O atacante Lionel Messi anunciou nesta segunda-feira (31) a aposentadoria definitiva da seleção da Argentina. Em comunicado nas redes sociais, o jogador disse que a decisão “dói na alma”, mas que chegou o momento de deixar a Albiceleste.
“Falta pouco tempo e as fases da vida vão se encerrando, e esta é uma que me dói muito. Amo, amei e sempre amarei estar na seleção.

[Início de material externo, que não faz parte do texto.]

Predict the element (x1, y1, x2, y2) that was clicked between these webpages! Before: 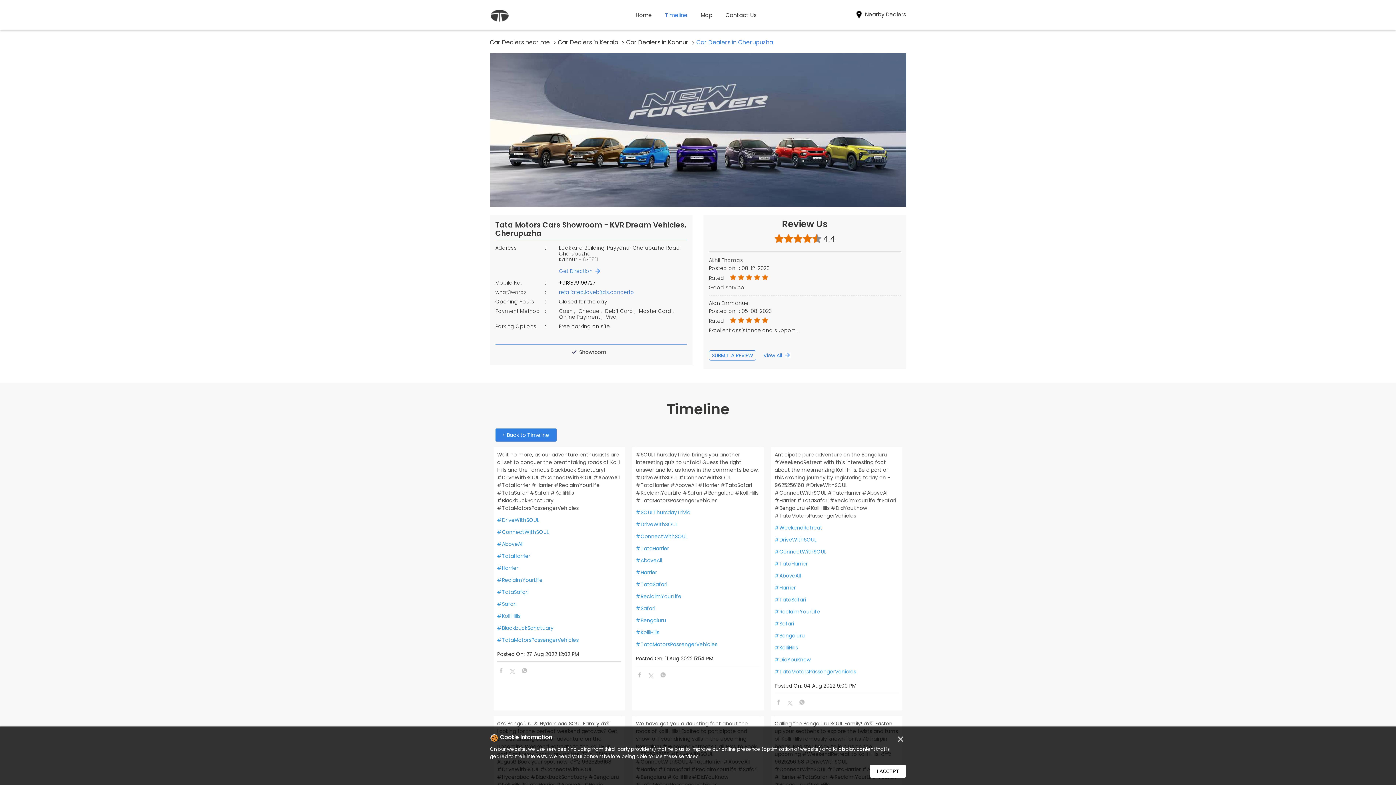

Dei tudo de mim, já não tenho mais nada a oferecer e, além disso, há jovens excelentes vindo atrás que merecem estar aqui”, escreveu.
Messi também agradeceu o carinho dos 20 anos com a camisa e afirmou que passará a apoiar a equipe de fora do campo. “Vou sentir muita falta de ouvi-los de dentro de campo. Agora serei apenas mais um de vocês, apoiando e incentivando sempre de fora (nos bons e nos maus momentos, ainda mais nos maus)”, completou.
O craque representou a Argentina na base e no profissional entre 2004 e 2026. Pelo time adulto, marcou 125 gols em 207 partidas. Depois de décadas sem títulos, foi peça central na sequência de conquistas a partir de 2021: Copa América de 2021 e 2024, Finalíssima de 2022 e Copa do Mundo de 2022. Em 2026, a Argentina ficou com o vice para a Espanha.
Em Copas do Mundo, Messi saiu com 21 gols e 12 assistências, o maior número de participações em gols na história do torneio. Foi reserva em 2006, não marcou em 2010, ficou com o vice em 2014, caiu nas oitavas em 2018 e faturou o título em 2022, contra a França, nos pênaltis.
Ele já havia anunciado a saída da seleção em 2016, após o vice da Copa América para o Chile, mas voltou no ano seguinte. Agora, dez anos depois, o adeus é definitivo. No comunicado, Messi afirmou ter escrito o texto em 21 de julho, dois dias após a final, e que, depois do que ocorreu com o pai, ficou ainda mais convencido da decisão.